Selected by Aimee Nezhukumatathil as the winner of the 2020 Ballard Spahr Prize for Poetry, this stunning collection grapples with many themes, including the body and its many facets, but especially the mouth; the duality of beginnings and endings; blood and bloodshed; family and heritage; and the color white.
Often, many themes are invoked at the same time—“begin with the body— itself a kind / of ending,” greathouse writes in the first poem—but the move is never heavy-handed or illogical.
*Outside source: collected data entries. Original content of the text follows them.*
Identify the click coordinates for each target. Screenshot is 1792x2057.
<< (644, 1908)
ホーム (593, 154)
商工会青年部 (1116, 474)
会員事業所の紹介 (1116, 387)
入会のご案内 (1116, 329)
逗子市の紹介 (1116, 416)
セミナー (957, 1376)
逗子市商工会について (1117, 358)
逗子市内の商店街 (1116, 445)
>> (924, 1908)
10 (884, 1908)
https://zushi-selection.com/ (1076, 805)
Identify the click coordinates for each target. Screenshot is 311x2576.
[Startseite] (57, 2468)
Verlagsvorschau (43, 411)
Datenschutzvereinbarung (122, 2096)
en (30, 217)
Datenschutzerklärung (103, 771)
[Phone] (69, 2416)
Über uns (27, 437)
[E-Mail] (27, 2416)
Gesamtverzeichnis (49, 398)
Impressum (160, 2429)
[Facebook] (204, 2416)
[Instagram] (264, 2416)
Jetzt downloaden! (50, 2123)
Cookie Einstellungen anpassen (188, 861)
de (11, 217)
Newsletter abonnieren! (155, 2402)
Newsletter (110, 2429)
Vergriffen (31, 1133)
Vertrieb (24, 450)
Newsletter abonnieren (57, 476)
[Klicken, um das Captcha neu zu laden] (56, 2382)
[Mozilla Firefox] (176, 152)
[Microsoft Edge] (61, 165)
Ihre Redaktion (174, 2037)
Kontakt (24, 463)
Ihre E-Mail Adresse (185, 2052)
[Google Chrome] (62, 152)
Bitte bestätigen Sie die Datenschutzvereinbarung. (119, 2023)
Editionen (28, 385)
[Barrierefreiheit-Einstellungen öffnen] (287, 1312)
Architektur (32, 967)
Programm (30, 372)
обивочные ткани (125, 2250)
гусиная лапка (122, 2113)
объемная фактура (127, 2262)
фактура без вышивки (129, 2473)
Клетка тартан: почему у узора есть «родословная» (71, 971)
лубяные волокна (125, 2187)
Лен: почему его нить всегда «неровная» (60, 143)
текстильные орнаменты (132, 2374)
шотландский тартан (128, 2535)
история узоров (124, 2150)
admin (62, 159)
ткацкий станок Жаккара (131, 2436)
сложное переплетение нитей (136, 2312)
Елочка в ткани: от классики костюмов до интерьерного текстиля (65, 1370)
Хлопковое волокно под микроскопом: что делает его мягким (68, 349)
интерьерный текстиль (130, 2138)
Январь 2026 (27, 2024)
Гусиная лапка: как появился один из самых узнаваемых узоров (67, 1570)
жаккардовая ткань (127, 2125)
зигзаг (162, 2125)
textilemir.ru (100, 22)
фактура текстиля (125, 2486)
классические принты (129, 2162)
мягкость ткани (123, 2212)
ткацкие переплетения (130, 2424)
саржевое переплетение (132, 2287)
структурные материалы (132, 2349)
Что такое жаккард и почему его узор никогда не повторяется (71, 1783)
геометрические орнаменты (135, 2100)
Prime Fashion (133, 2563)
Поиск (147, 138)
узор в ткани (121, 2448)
On the contrary, it helps to orient the reader amid the often-staggering violence inherent throughout the collection.
While greathouse’s poetry can serve as a masterclass in extended metaphor, her incredible linguistic dexterity shines through best in the sundry forms she uses to convey her message: everything from essay fragments to a sonnet meant to be read in a mirror “written in opposition of Michael Ryan and all other poets, educators, critics, and editors who believe that neither the form of a poem, nor the identities of its author, are relevant to the reading of that work.”
Despite their palpable pain, these poems are ultimately triumphant; she closes the aforementioned mirror poem with the line: “crippled, trans, woman, & still alive.”
In “Ekphrasis on My Rapist’s Wedding Dress,” greathouse writes, “…& isn’t this just like my poems? / Dressing a violence in something pretty & telling it to dance?” Nothing better encapsulates this collection—a truly remarkable study of persistence and resilience in a world that seeks to diminish them.